In Red Hook, Brooklyn the community decided to honor seven dead 9/11 firefighters. A portion of Richards Street was renamed “Seven in Heaven Way” — prompting tributes to the heroes and complaints from critics who say that the government should not be in the business of advancing one religion’s notion of the afterlife.
Of course, the atheists wanted none of that. “It’s improper for the city to endorse the view that heaven exists,” said David Silverman of American Atheists. “It links Christianity and heroism.” The new street sign honors seven firemen assigned to Engine 202 and Ladder 101, who were killed after at the Twin Towers. Teary-eyed widows, dozens of uniform-clad firemen and civic leaders paid respects outside the firehouse at the intersection, explaining the men were killed while pulling victims from burning rubble.
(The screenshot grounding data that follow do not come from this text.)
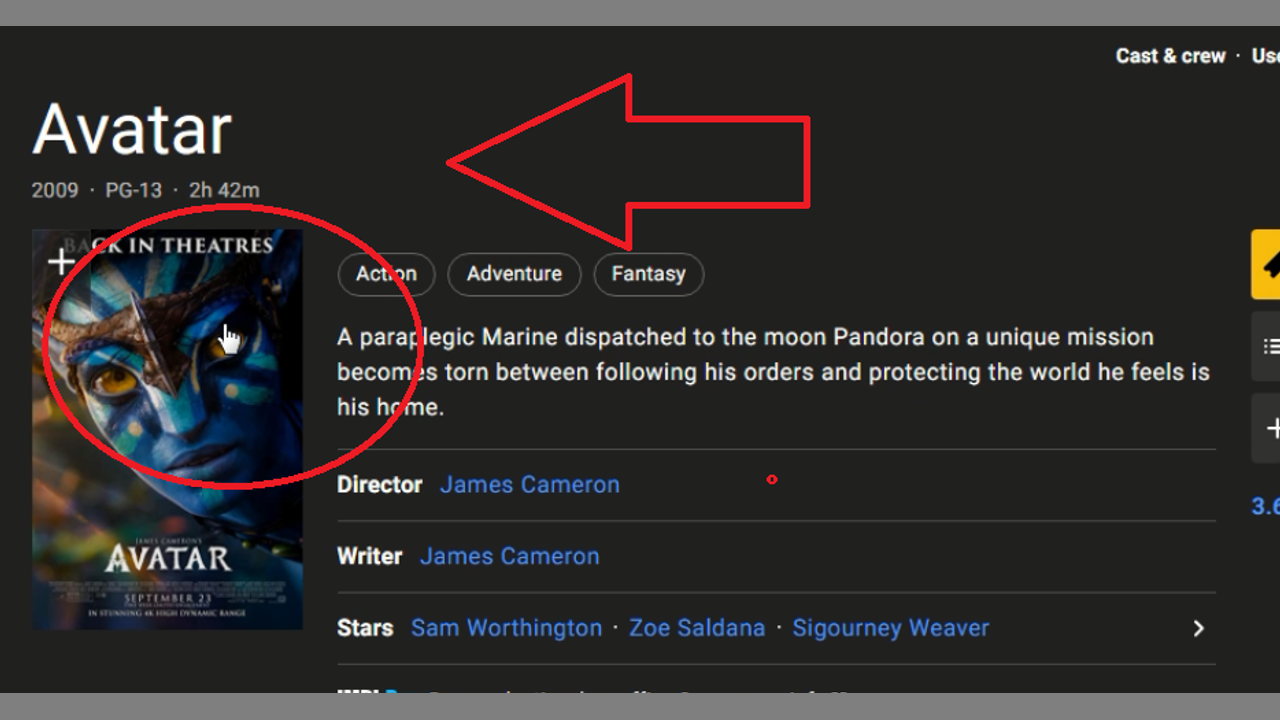Open director James Cameron's page

click(530, 485)
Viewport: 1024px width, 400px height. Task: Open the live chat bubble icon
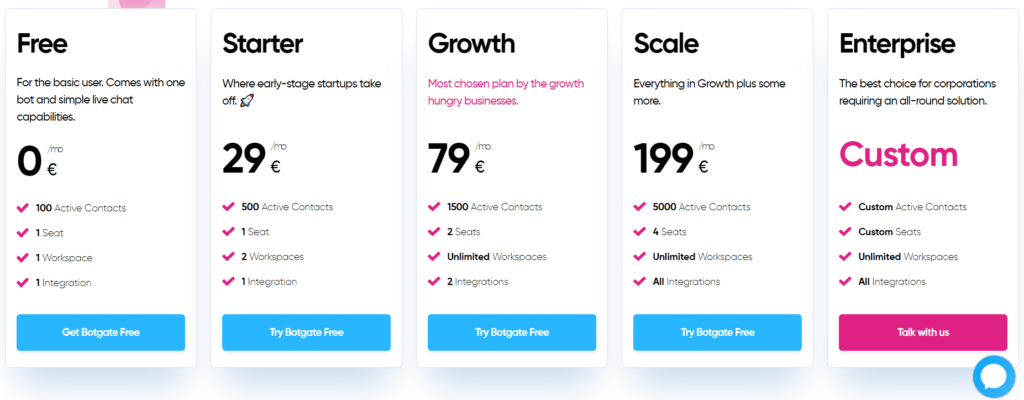coord(995,376)
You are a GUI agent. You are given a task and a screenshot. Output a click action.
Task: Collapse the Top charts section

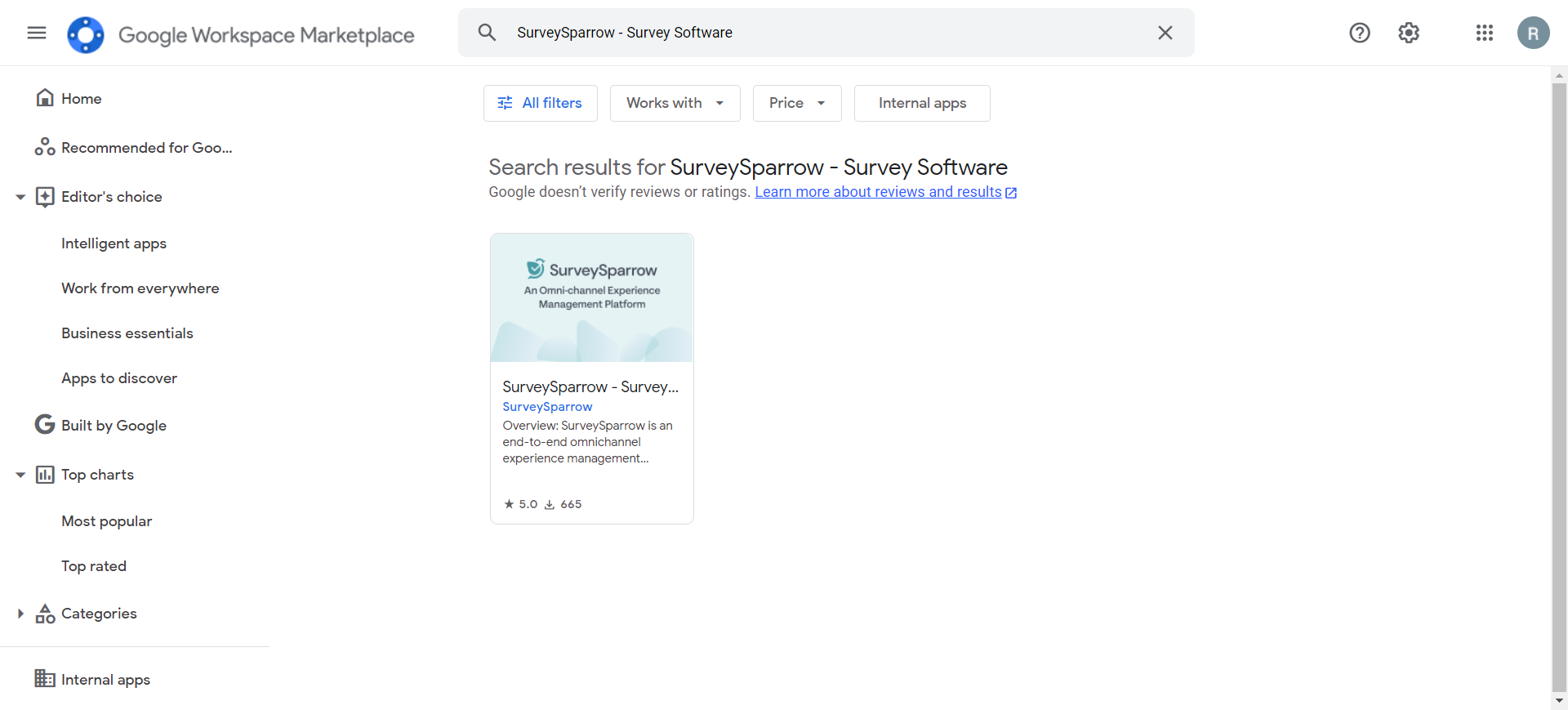(20, 475)
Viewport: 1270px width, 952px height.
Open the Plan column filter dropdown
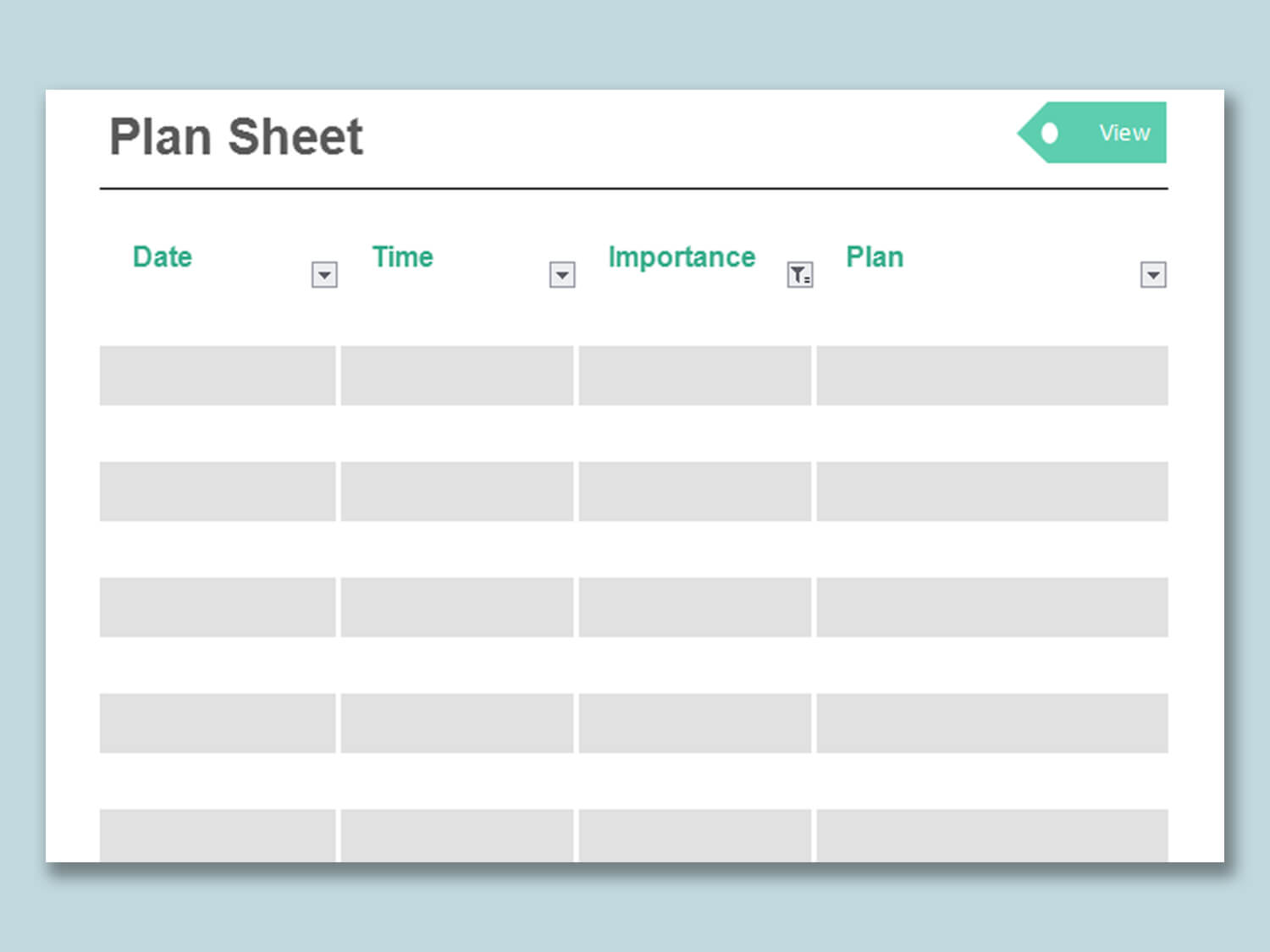1153,274
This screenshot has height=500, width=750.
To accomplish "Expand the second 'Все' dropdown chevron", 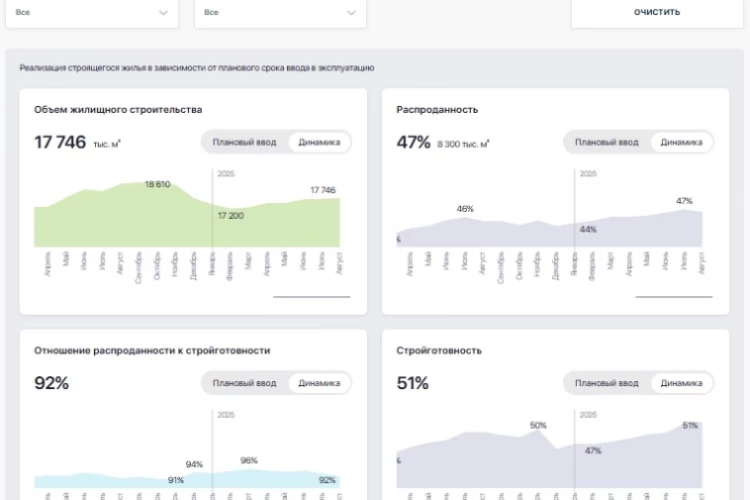I will point(351,12).
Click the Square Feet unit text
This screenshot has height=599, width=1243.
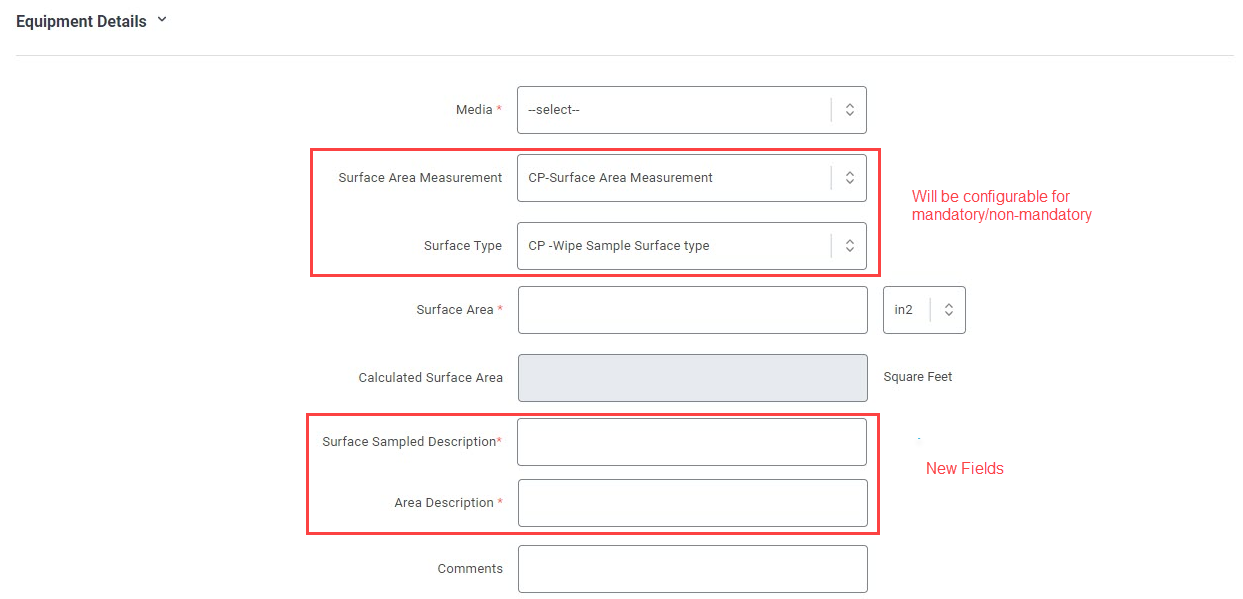[918, 377]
“They are heroes and should be rewarded in a place like heaven,” said Tom Miskel of Community Board 6, which unanimously supported the name change in December 2009. “Almost every religion has some form of heaven,” he added. “It’s not just specific to Christianity.”
Given that the largest religion in the US is Christianity, practiced by the majority of the population, why must atheists be a buzz kill on anything related to the majority? And why must they target victims of 9/11? Heaven forbid the community should be allowed to choose their own remembrance for these heroes.